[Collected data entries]
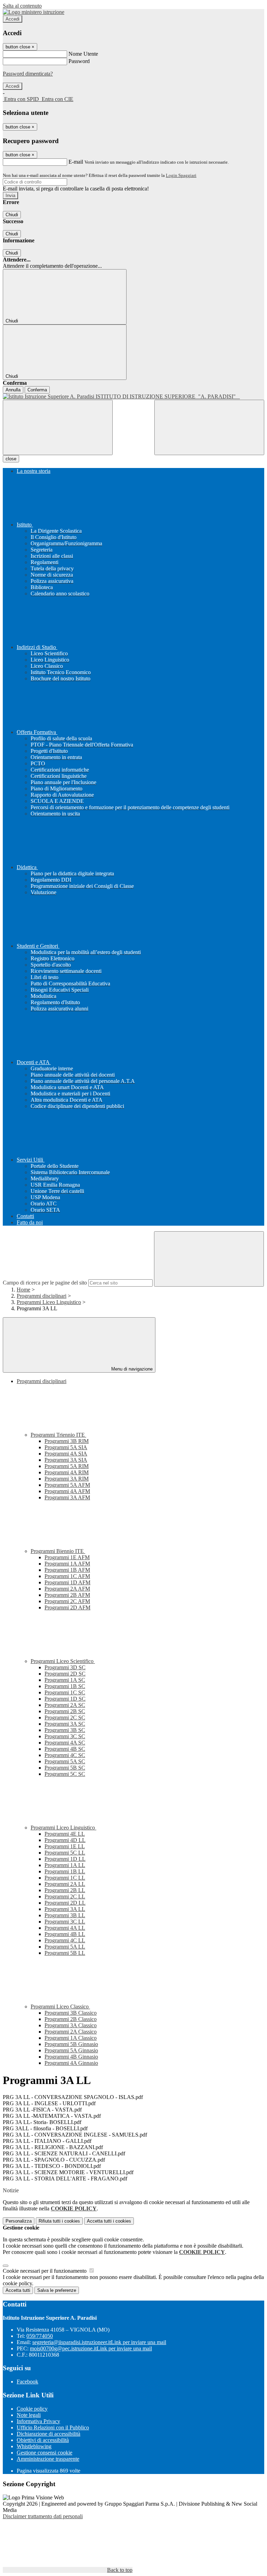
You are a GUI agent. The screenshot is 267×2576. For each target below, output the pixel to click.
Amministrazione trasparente (48, 2459)
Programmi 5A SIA (65, 1447)
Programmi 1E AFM (67, 1557)
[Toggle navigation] (58, 427)
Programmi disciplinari (41, 1296)
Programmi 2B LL (64, 1890)
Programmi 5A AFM (67, 1485)
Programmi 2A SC (64, 1705)
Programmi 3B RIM (66, 1441)
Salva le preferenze (56, 2290)
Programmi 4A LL (64, 1928)
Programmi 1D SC (65, 1699)
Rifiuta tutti (59, 2221)
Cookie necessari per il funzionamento (45, 2271)
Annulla (13, 389)
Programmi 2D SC (65, 1674)
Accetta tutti (109, 2221)
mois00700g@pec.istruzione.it (91, 2348)
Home (23, 1290)
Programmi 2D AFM (67, 1607)
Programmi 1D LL (65, 1859)
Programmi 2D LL (65, 1903)
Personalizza (19, 2221)
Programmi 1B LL (64, 1871)
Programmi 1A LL (64, 1865)
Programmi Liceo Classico (60, 2006)
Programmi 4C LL (64, 1940)
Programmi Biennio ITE (58, 1551)
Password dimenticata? (28, 74)
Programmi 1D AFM (67, 1582)
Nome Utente (83, 54)
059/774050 (39, 2336)
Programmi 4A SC (64, 1743)
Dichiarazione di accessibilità (48, 2434)
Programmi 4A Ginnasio (71, 2063)
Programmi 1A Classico (70, 2038)
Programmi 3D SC (65, 1667)
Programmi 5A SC (64, 1761)
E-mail (75, 162)
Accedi (12, 19)
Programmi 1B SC (64, 1686)
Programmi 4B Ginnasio (71, 2057)
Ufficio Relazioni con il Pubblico (53, 2427)
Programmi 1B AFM (67, 1570)
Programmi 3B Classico (70, 2013)
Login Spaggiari (181, 175)
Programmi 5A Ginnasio (71, 2050)
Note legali (29, 2415)
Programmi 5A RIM (66, 1466)
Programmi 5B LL (64, 1953)
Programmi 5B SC (64, 1768)
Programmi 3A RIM (66, 1479)
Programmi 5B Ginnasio (71, 2044)
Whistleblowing (34, 2446)
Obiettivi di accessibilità (43, 2440)
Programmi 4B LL (64, 1934)
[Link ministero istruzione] (33, 12)
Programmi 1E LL (64, 1846)
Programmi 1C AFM (67, 1576)
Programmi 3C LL (64, 1922)
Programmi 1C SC (64, 1692)
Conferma (37, 389)
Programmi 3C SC (64, 1736)
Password (79, 61)
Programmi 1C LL (64, 1878)
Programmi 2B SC (64, 1711)
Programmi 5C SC (64, 1774)
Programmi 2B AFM (67, 1595)
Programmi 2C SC (64, 1717)
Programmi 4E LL (64, 1834)
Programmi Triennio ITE (58, 1435)
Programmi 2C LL (64, 1896)
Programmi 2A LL (64, 1884)
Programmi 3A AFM (67, 1497)
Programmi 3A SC (64, 1724)
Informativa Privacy (38, 2421)
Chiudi (12, 214)
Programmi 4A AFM (67, 1491)
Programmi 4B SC (64, 1749)
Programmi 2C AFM (67, 1601)
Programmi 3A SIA (65, 1460)
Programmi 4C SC (64, 1755)
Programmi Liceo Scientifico (63, 1661)
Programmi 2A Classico (70, 2032)
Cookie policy (32, 2409)
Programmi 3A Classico (70, 2025)
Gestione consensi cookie (44, 2453)
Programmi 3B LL (64, 1915)
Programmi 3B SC (64, 1730)
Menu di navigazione (131, 1369)
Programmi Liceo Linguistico (49, 1302)
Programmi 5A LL (64, 1947)
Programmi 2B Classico (70, 2019)
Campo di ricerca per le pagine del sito (45, 1283)
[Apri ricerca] (209, 427)
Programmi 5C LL (64, 1853)
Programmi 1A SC (64, 1680)
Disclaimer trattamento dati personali (43, 2516)
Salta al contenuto (22, 6)
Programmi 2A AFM (67, 1589)
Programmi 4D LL (65, 1840)
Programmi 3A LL (64, 1909)
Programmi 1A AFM (67, 1564)
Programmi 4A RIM (66, 1472)
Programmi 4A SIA (65, 1454)
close (11, 458)
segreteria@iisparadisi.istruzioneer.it (99, 2342)
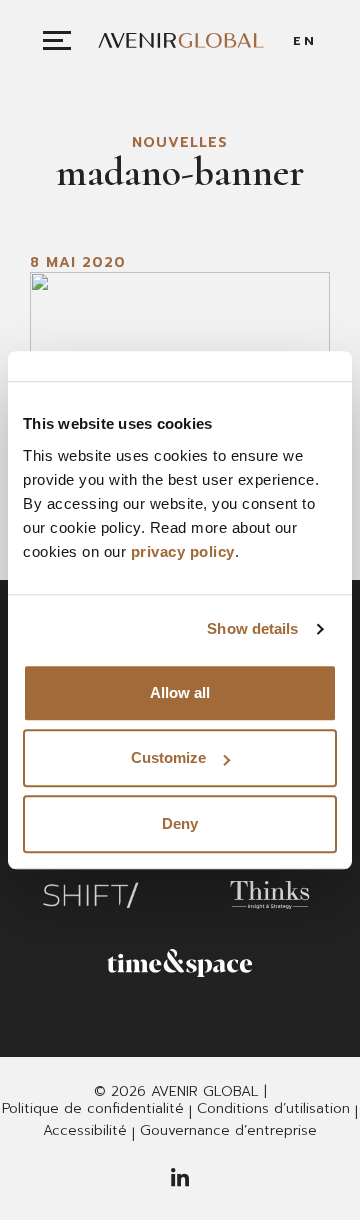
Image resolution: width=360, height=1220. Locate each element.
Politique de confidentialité (93, 1109)
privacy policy (183, 551)
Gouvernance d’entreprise (228, 1131)
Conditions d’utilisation (273, 1109)
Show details (252, 628)
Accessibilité (85, 1131)
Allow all (180, 692)
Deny (180, 823)
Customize (168, 757)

## Task item
Return all lines of the data in which the string "Ginnasio" appears.

## Output
Programmi 4A Ginnasio (71, 2063)
Programmi 4B Ginnasio (71, 2057)
Programmi 5A Ginnasio (71, 2050)
Programmi 5B Ginnasio (71, 2044)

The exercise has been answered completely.